The graph of a quadratic function is a parabola, which can open upwards if \(a > 0\) or downwards if \(a < 0\). The shape and position of the parabola are determined by the coefficients \(a\), \(b\), and \(c\). Quadratic functions are widely used in fields like physics, engineering, finance, and many other disciplines where relationships can be modeled by parabolas.

In calculus, derivatives are used to measure how a function changes as its input changes. They are fundamental in understanding motion and change. For a quadratic function such as \( f(x) = mx^2 + nx + p \), the process to find the derivative involves several rules:

• The Power Rule: For any term \(x^n\), the derivative is \(nx^{n-1}\).
• The Constant Rule: The derivative of any constant is zero.
• The Sum Rule: The derivative of a sum is the sum of the derivatives.

Using these rules, the derivative of the function \( f(x) = mx^2 + nx + p \) is computed as follows:

• \( f'(x) = \frac{d}{dx}(mx^2) + \frac{d}{dx}(nx) + \frac{d}{dx}(p) = 2mx + n \).

Understanding how these rules apply to derivatives makes it simpler to tackle complex problems involving rates of change.

Function evaluation involves substituting specific values into the function to determine the result.
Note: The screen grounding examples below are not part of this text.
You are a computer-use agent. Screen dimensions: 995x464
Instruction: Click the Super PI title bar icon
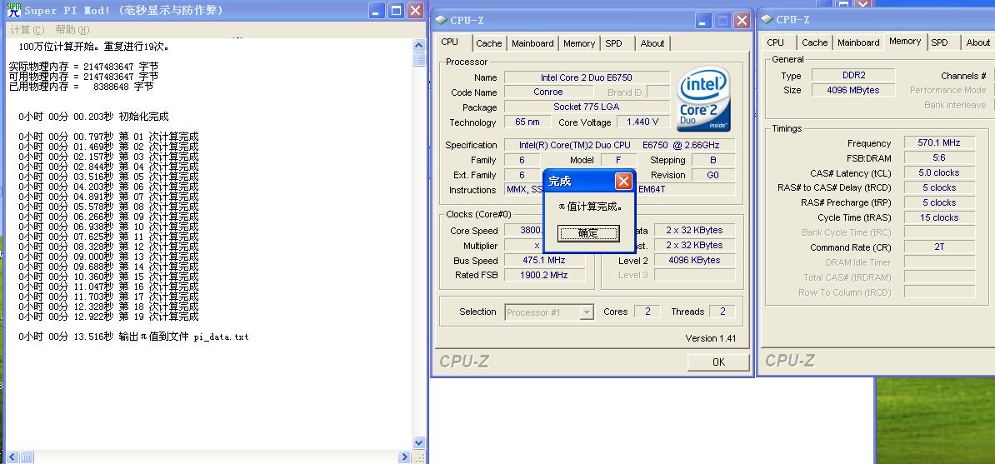13,10
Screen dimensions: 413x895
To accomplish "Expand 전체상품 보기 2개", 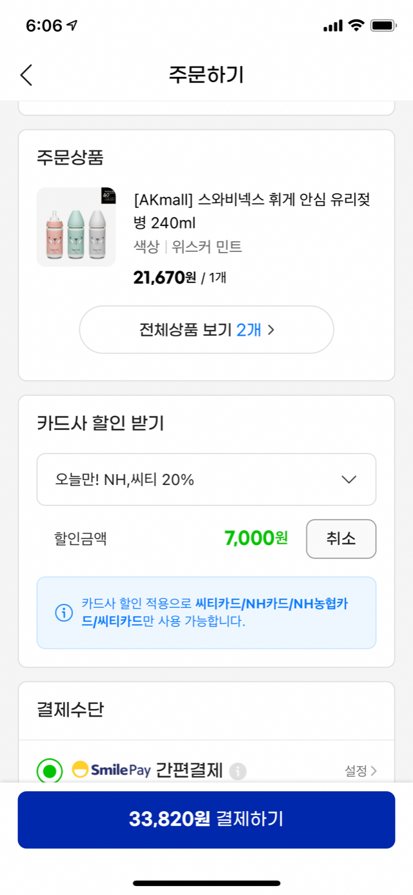I will pyautogui.click(x=207, y=330).
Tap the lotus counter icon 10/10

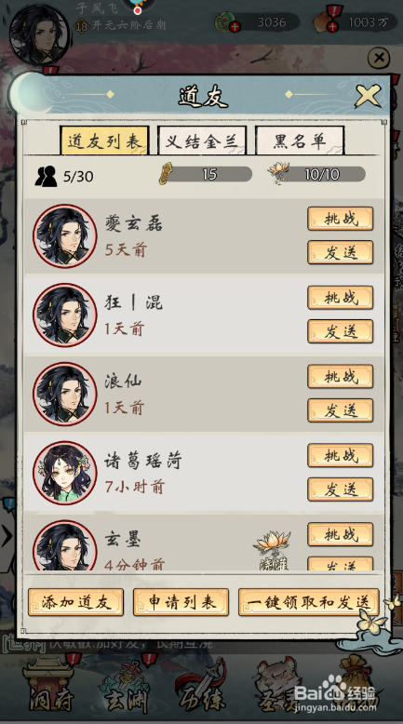(278, 173)
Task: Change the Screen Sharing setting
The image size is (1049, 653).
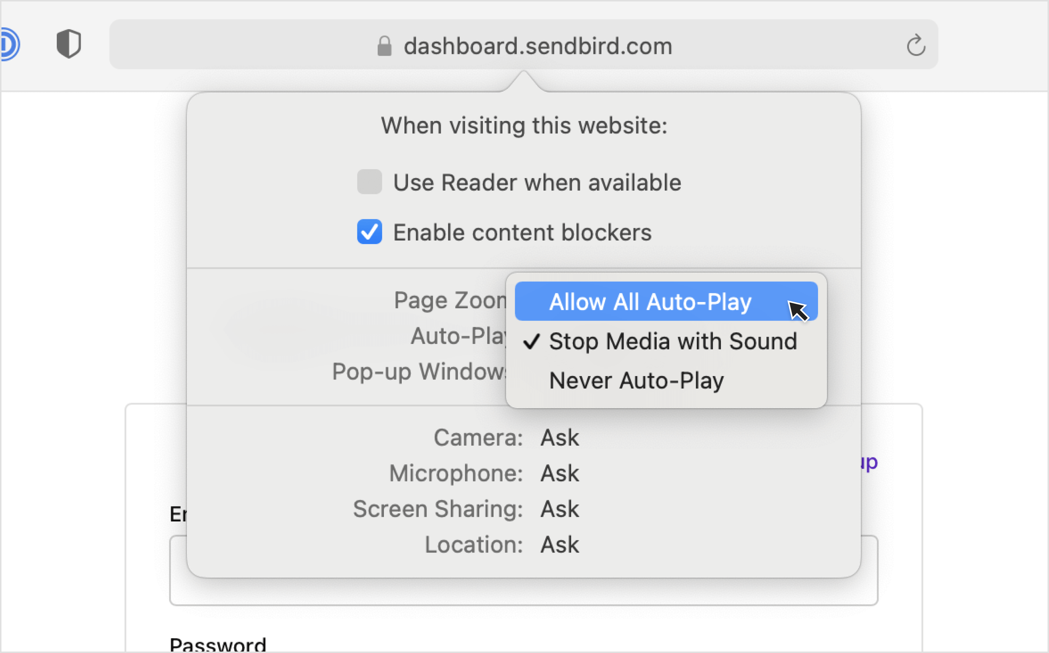Action: 559,509
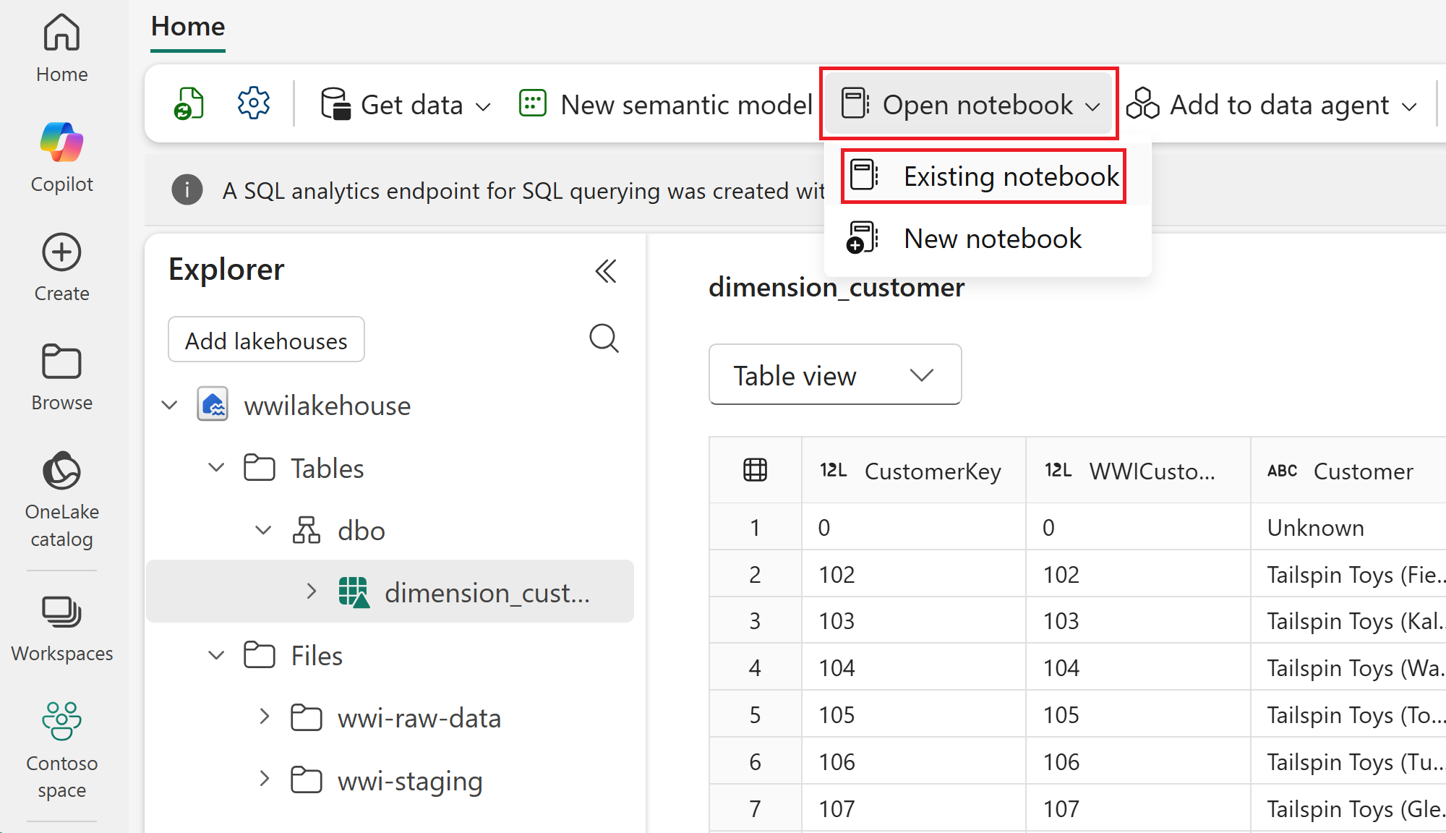Click the table grid icon in header
The image size is (1446, 833).
click(x=755, y=471)
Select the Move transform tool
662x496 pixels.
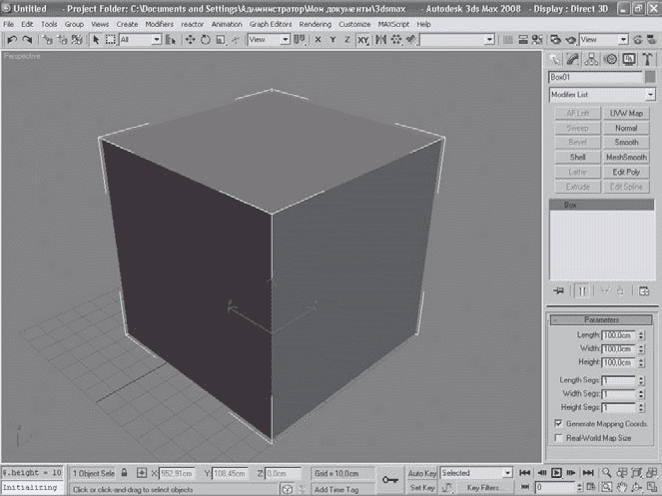coord(190,40)
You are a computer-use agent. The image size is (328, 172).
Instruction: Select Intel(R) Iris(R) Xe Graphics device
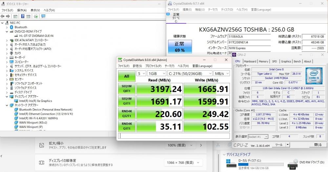[35, 101]
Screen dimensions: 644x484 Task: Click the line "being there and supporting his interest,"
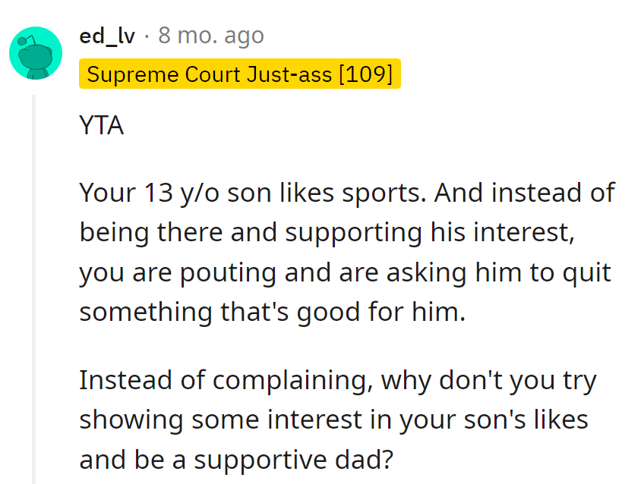(x=327, y=232)
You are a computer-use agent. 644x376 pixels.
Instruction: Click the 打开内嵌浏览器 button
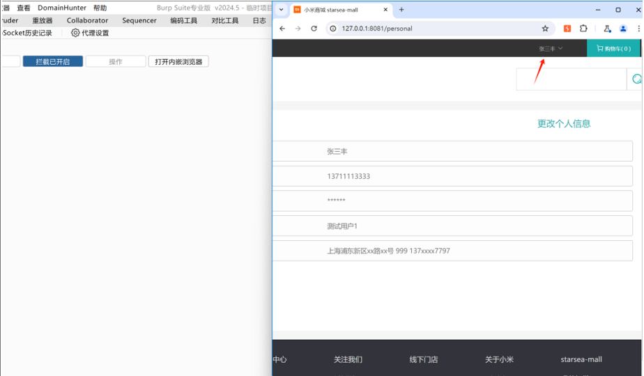click(x=178, y=62)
It's a critical step in calculus and mathematics in general. For a derivative \( f'(x) = 2mx + n \), evaluating it at specific points gives insight into the behavior of the original quadratic function at those points.

• To find \( f'(1) \), substitute \( x = 1 \) into the derivative: \( f'(1) = 2m(1) + n = 2m + n \).
• To find \( f'(4) \), substitute \( x = 4 \): \( f'(4) = 2m(4) + n = 8m + n \).
• To find \( f'(5) \), substitute \( x = 5 \): \( f'(5) = 10m + n \).

These evaluations help us understand the rate of change of the function \( f(x) \) at specific input values, crucial for solving real-world problems.

Simplification in mathematics involves reducing expressions to their simplest form to make them easier to work with. Simplifying the expression \( f'(1) + f'(4) - f'(5) \) requires basic arithmetic operations:

• Start with the values: \((2m + n) + (8m + n) - (10m + n)\).
• Combine like terms: \(2m + 8m - 10m + n + n - n \).
• Simplify: \(0m + 0n = 0\).

Simplifying expressions like this is crucial for solving mathematical problems. It eliminates unnecessary complexity, allowing you to focus on the solution without distraction. This exercise is a perfect illustration of how simplification can lead to realizing that the expression evaluates to zero.